Link Search Menu Expand Document

Documentary evidence benchmark

This project provides the benchmark for the extraction of documentary evidence, taking the Listening Experience Database (LED) as a reference.

Below is information on the tasks, data, and the process that generated them from the LED database, also included (led-SNAPSHOT.nt.tar.gz).



Benchmark data

These are the data that can be used for benchamrking knowledge extraction processes

  • sources.csv (columns: source,file,title,author,author_name,time)
  • experiences.csv (columns: file,exp,excerpt,text,time,place,listening_to,environment,listener,listener_label,type,instrument,genre)
  • child.csv includes the list of listening experiences that were marked by domain experts to be relevant to childhood


We briefly describe each task and refer to the relevant data.

Task 1: retrieve documentary evidence relevant to musical experiences

This task refers to automatically identify text fragments that contain an account of listening experience, from a selection of texts (in corpus/).

Input: sources.csv (source,file,title,author,author_name,time both the textual content in corpus/ and the related metadata can be used)

Target: for each file, find paragraphs that match (or overlap) with the ones in experience (text) (the other columns except file should be ignored and not used by the approach)

Task 2: retrieve documentary evidence relevant to childhood

This task is equivalent to Task 1, except that the output should match the list of experiences in child.csv

Task 3: populate documentary evidence entities metadata

This task operates on the expected output from the previous ones.

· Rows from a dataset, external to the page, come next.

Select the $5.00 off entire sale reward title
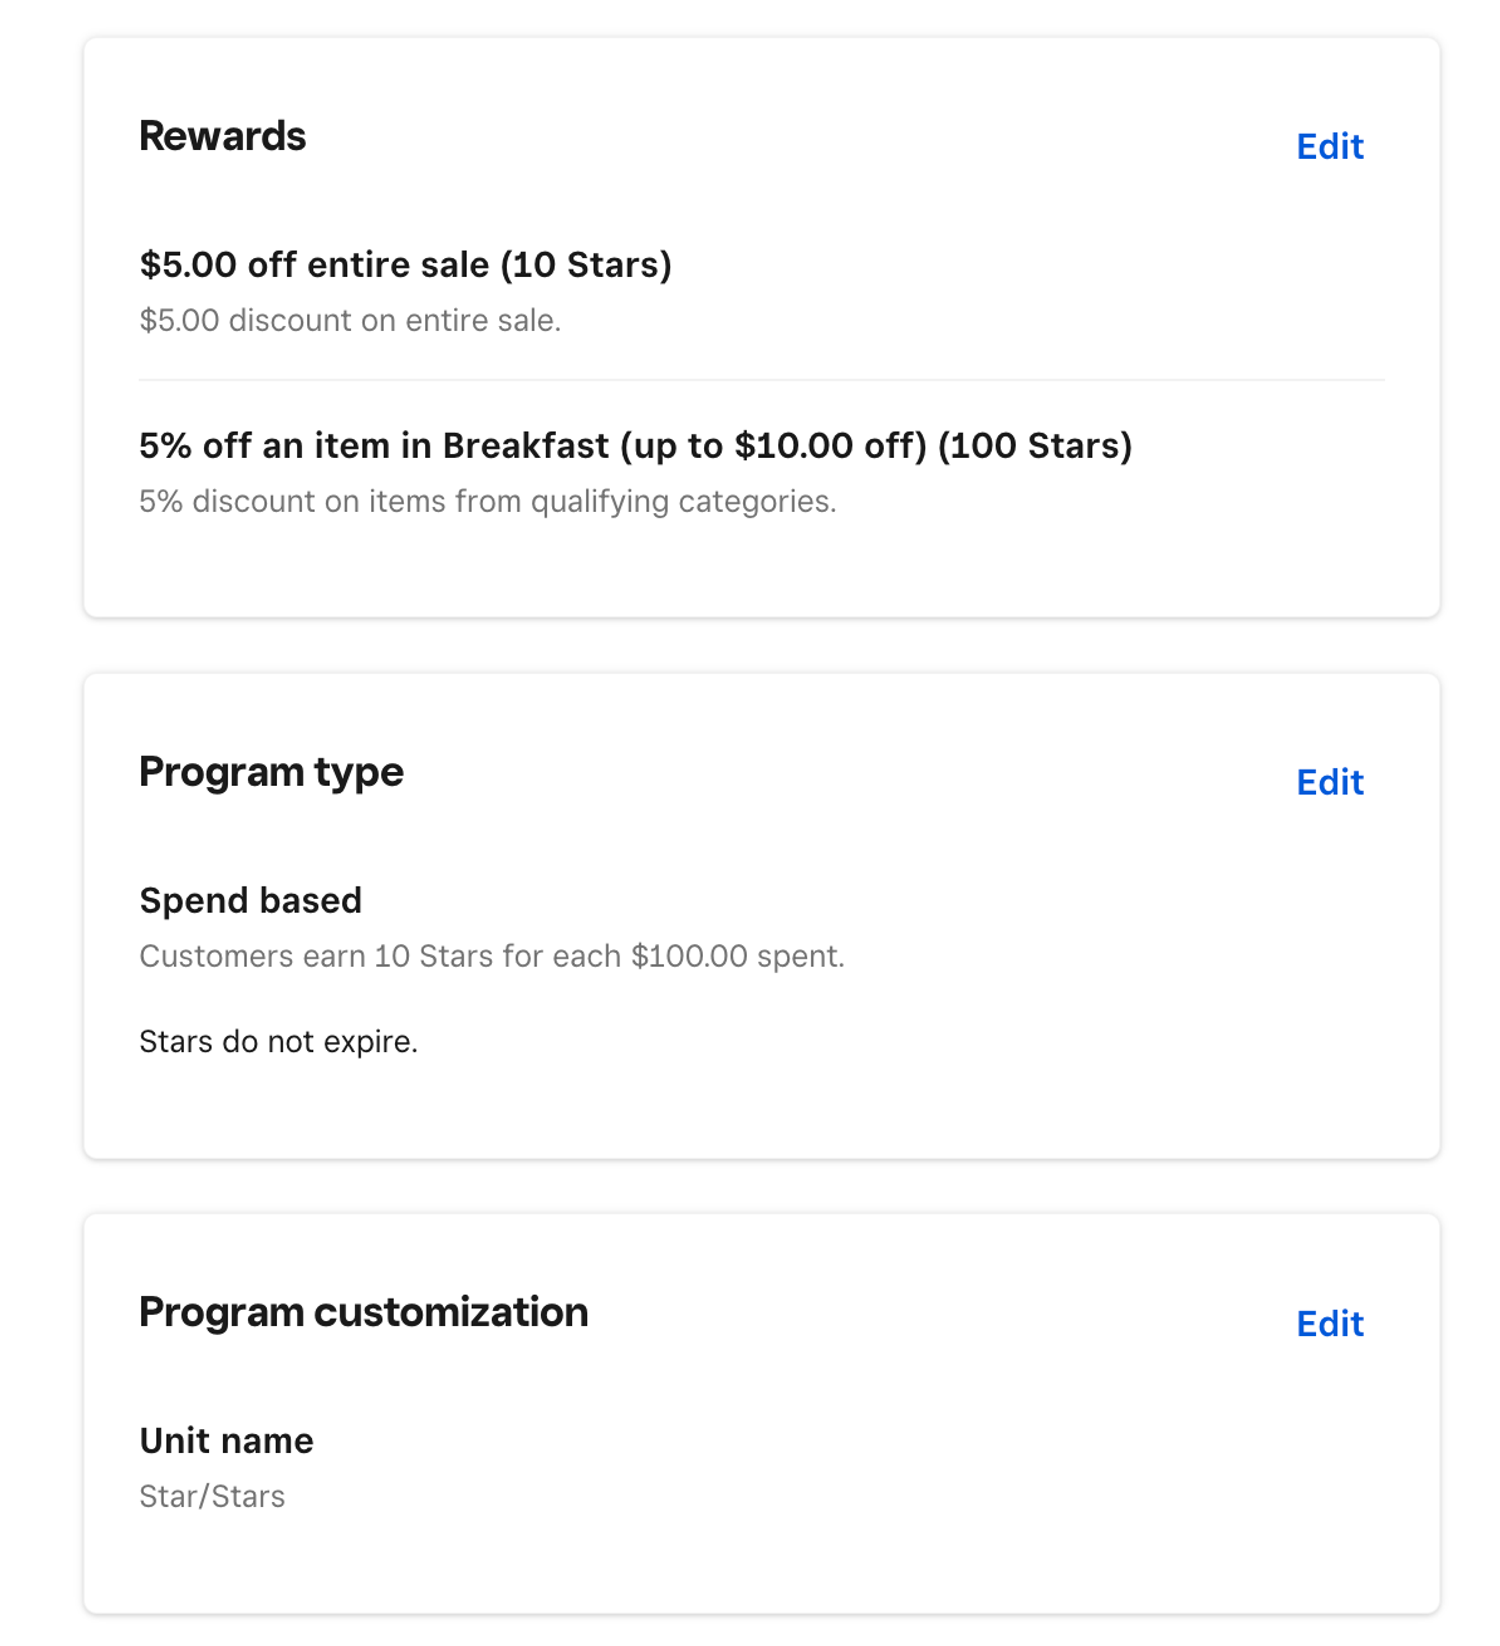The width and height of the screenshot is (1500, 1646). pos(405,265)
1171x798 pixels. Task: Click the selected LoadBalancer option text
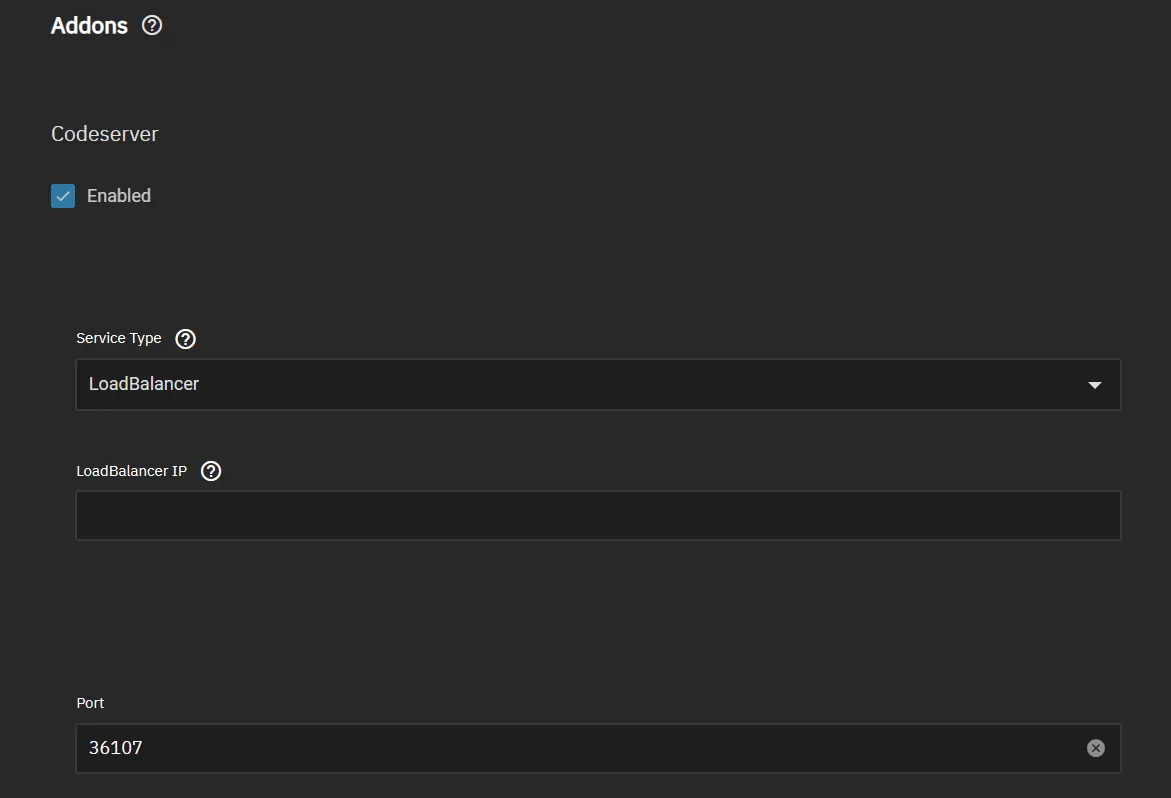[x=144, y=384]
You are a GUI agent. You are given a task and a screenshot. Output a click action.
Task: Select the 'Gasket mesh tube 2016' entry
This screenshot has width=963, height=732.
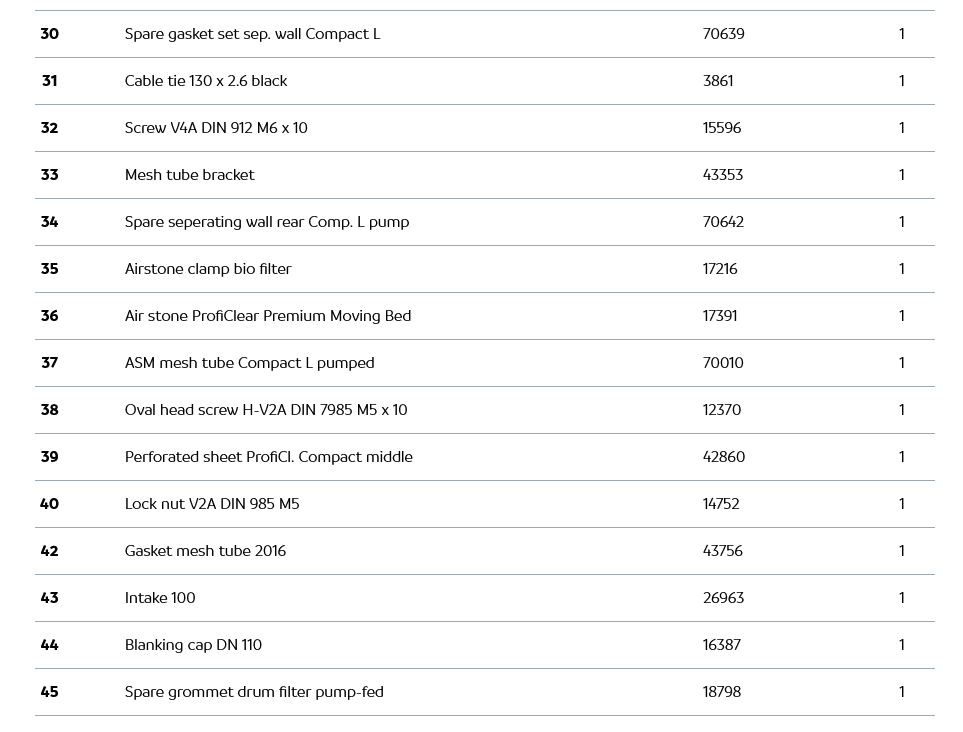[x=205, y=551]
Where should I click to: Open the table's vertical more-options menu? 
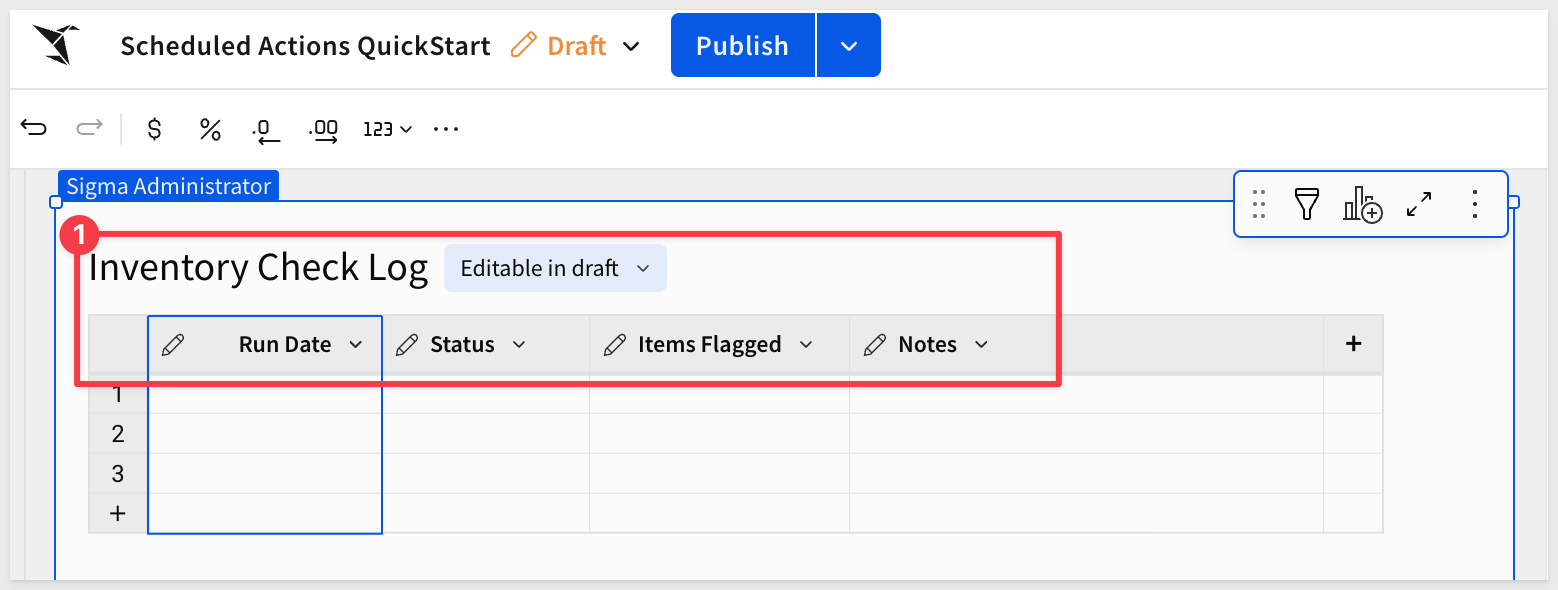point(1475,204)
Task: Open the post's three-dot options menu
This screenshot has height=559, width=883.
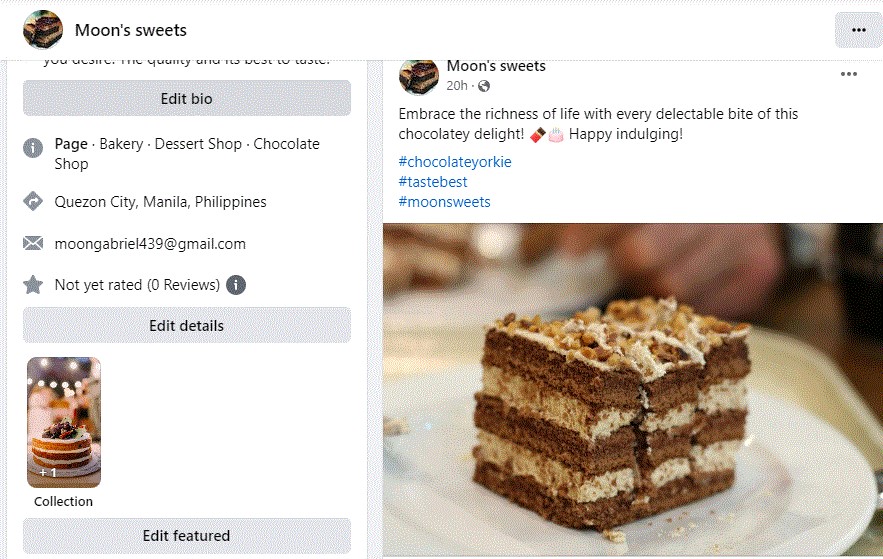Action: pyautogui.click(x=848, y=74)
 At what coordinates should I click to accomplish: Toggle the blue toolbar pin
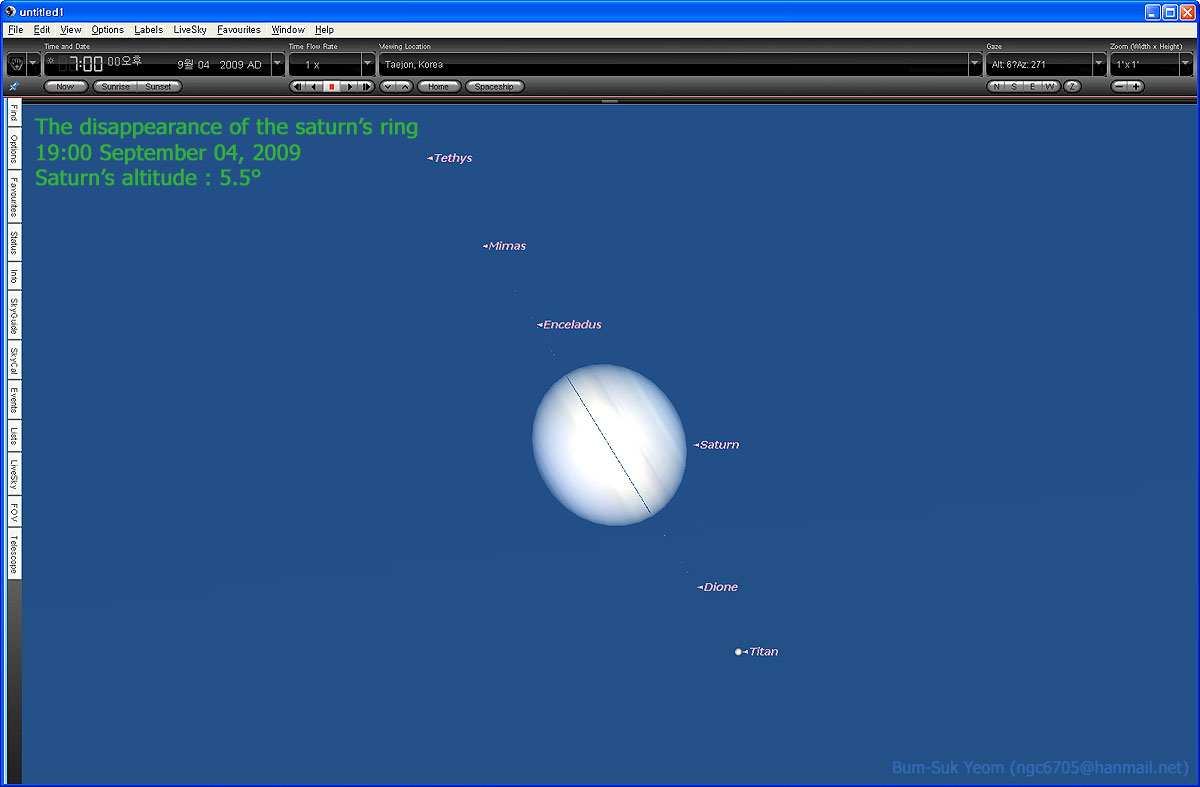(13, 87)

Given a list of texts and related excerpts, populate the metadata describing the listening experience.

Input: sources.csv (all columns), experiences.csv (file,exp,excerpt,text)

Target: automatically derive columns in experiences.csv: place,listening_to,environment,listener,listener_label,type,instrument,genre

Task 4: time-indexing of documentary evidence

This task operates on the expected output from the previous ones. Given a list of texts and related excerpts, populate the metadata describing the listening experience.

Input: sources.csv (all columns), experiences.csv (file,exp,excerpt,text)

Target: automatically derive columns in experiences.csv: time

Benchmark construction process

The data was generated using SPARQL Anything, the folling fx command shall be interpreted as java -jar sparql-anything-0.7.0-SNAPSHOT.jar.

Generate list of sources from exemplary LED entities (uncompress the led-SNAPSHOT.nt.tar.gz archive before executing the following).

fx -q queries/sources.sparql -l led-SNAPSHOT.nt -o data/sources.csv -f CSV
fx -q queries/experiences.sparql -l led-SNAPSHOT.nt -o data/sources.csv -f CSV
fx -q queries/child.sparql -l led-SNAPSHOT.nt -o data/child.csv -f CSV


title count
sources 25
places 277
genres 100
listeners 194
instruments 64
experiences relevant to childhood 40
experiences 1248
performances/pieces 1121